▶ [Aim of the task]: Copy the passage of the minimum path cost text between "Each possible move" and "is 5 + 0 + 1 = 6.", inclusive.
== Text under study
Each possible move has a cost given by a 0-indexed 2D array moveCost of size (m * n) x n, where moveCost[i][j] is the cost of moving from a cell with value i to a cell in column j of the next row. The cost of moving from cells in the last row of grid can be ignored.
The cost of a path in grid is the sum of all values of cells visited plus the sum of costs of all the moves made. Return the minimum cost of a path that starts from any cell in the first row and ends at any cell in the last row.
Example 1:
Input: grid = [[5,3],[4,0],[2,1]], moveCost = [[9,8],[1,5],[10,12],[18,6],[2,4],[14,3]]
Output: 17
Explanation: The path with the minimum possible cost is the path 5 -> 0 -> 1.
- The sum of the values of cells visited is 5 + 0 + 1 = 6.
====
== Information supplied
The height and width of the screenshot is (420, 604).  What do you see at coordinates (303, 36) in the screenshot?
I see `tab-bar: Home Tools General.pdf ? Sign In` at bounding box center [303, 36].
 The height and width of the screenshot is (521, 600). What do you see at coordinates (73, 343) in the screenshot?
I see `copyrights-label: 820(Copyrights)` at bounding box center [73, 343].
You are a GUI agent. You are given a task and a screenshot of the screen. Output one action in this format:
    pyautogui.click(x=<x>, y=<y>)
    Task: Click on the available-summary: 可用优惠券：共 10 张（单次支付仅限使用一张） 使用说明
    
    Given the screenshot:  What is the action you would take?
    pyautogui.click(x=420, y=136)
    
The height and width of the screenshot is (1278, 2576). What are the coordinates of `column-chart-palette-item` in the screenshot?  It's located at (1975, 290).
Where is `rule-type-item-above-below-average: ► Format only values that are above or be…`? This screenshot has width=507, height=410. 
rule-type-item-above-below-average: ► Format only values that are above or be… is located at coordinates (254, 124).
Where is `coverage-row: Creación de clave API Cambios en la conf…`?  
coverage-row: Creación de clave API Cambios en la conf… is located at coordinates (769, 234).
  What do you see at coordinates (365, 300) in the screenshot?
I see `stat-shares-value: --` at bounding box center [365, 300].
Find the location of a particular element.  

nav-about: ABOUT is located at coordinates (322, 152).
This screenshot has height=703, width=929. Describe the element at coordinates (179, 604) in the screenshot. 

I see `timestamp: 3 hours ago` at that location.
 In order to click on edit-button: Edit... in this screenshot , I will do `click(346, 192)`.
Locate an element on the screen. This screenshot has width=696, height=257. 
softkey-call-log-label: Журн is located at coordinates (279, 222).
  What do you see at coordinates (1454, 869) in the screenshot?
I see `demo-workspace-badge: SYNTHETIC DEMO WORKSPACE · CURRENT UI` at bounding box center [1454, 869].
====
▶ [Result of this task]:
Each possible move has a cost given by a 0-indexed 2D array moveCost of size (m * n) x n, where moveCost[i][j] is the cost of moving from a cell with value i to a cell in column j of the next row. The cost of moving from cells in the last row of grid can be ignored.
The cost of a path in grid is the sum of all values of cells visited plus the sum of costs of all the moves made. Return the minimum cost of a path that starts from any cell in the first row and ends at any cell in the last row.
Example 1:
Input: grid = [[5,3],[4,0],[2,1]], moveCost = [[9,8],[1,5],[10,12],[18,6],[2,4],[14,3]]
Output: 17
Explanation: The path with the minimum possible cost is the path 5 -> 0 -> 1.
- The sum of the values of cells visited is 5 + 0 + 1 = 6.